▶ _SEITENAUSZUG_
★ ★ ★ ★ ★ ★ ★

Ausgangspunkt des jetzt vorliegenden Berichts war die im Rahmen des ThemenCheck Medizin gestellte Frage eines Bürgers, ob die Anwendung der Fusionsbiopsie die trans­rektale oder transperineale Ultraschallbiopsie als Erstbiopsie bei Verdacht auf ein Prosta­takarzinom ersetzen kann.

Bei der üblichen transrektalen oder transperinealen Ultraschallbiopsie wird eine Ultra­schallsonde eingeführt und beim Erreichen des verdächtigen Biopsienadeln ausgelöst. Bei der Fusionsbiopsie geht der Prostatabiopsie immer eine bildgebende Darstellung der Prostata mittels multiparametrischer Magnetresonanztomografie (mpMRT) voraus.

★ ★ ★ ★ ★ ★ ★

▶ _DATENSATZ_
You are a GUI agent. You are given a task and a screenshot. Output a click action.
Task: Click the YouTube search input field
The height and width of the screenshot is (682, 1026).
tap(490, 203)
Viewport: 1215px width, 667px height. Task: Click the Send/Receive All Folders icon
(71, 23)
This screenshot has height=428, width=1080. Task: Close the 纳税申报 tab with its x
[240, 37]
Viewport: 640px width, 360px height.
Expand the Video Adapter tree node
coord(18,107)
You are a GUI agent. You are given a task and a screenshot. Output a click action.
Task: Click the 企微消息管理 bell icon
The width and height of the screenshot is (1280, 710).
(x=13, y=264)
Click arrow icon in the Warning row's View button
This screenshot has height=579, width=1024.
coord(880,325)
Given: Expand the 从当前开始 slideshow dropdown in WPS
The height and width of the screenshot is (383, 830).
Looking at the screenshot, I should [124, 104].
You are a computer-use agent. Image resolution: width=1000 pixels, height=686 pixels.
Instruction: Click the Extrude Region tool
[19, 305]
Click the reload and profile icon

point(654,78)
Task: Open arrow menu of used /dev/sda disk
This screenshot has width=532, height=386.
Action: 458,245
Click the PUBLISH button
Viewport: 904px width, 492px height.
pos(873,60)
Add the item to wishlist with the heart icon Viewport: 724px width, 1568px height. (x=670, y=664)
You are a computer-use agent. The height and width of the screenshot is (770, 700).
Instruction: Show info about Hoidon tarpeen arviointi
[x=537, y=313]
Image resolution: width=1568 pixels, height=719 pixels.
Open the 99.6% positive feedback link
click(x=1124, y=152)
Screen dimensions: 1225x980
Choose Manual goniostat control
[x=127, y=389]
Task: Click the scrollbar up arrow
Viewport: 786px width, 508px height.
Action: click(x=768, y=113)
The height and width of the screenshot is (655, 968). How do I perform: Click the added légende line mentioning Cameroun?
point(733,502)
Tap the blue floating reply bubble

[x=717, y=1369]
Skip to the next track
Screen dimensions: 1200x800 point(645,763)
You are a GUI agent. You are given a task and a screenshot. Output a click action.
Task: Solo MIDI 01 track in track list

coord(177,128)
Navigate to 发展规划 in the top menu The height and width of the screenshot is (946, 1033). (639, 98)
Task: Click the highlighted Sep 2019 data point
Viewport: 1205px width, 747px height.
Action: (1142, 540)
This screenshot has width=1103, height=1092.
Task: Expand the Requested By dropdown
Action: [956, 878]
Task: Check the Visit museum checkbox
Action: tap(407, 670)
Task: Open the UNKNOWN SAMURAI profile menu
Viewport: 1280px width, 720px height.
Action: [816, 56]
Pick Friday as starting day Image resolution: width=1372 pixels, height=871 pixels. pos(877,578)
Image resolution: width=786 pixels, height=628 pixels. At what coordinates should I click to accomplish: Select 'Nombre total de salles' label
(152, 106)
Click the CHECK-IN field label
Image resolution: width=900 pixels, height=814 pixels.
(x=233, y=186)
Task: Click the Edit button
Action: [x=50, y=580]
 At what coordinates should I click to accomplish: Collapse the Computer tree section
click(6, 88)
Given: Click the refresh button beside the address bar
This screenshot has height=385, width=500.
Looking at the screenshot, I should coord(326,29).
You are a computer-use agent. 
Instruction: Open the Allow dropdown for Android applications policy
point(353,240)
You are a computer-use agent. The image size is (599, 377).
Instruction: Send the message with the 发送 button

★ ★ ★ ★ ★ ★ ★

▶ _VERSTÄNDNIS PRÜFEN_
- A) Welche Untersuchung geht laut dem Text zur Fusionsbiopsie der Prostatabiopsie immer voraus?
- B) Schreibe den Text zur Fusionsbiopsie im Anschluss an seinen letzten Satz weiter.
Das Material wird hier nicht gebraucht.

▶ _LÖSUNGEN JE AUFGABE_
- A) Eine bildgebende Darstellung der Prostata mittels multiparametrischer Magnetresonanztomografie (mpMRT).

- B)
Die so gewonnenen Bilder werden zunächst bewertet; gegebenenfalls wird dann in den verdächtigen Arealen eine Biopsie durchgeführt. Durch die Fusionierung der MRT-Bilder mit den Echtzeit-Ultraschallbildern bei der eigentlichen Biopsie können die verdächtigen Areale sehr gezielt biopsiert werden.

Die mit der Fusionsbiospie verbundene Hoffnung ist, dass sie als Erstbiopsie behand­lungs­bedürftige Prostatakarzinome frühzeitiger entdecken und unnötige Biopsien ver­mei­den kann. Die Fusionsbiopsie könnte so nicht nur die Gefahr an einem Prostata­karzinom zu versterben vermindern, sondern auch das Risiko, aufgrund einer Biopsie unerwünschte Ereignisse zu erleiden.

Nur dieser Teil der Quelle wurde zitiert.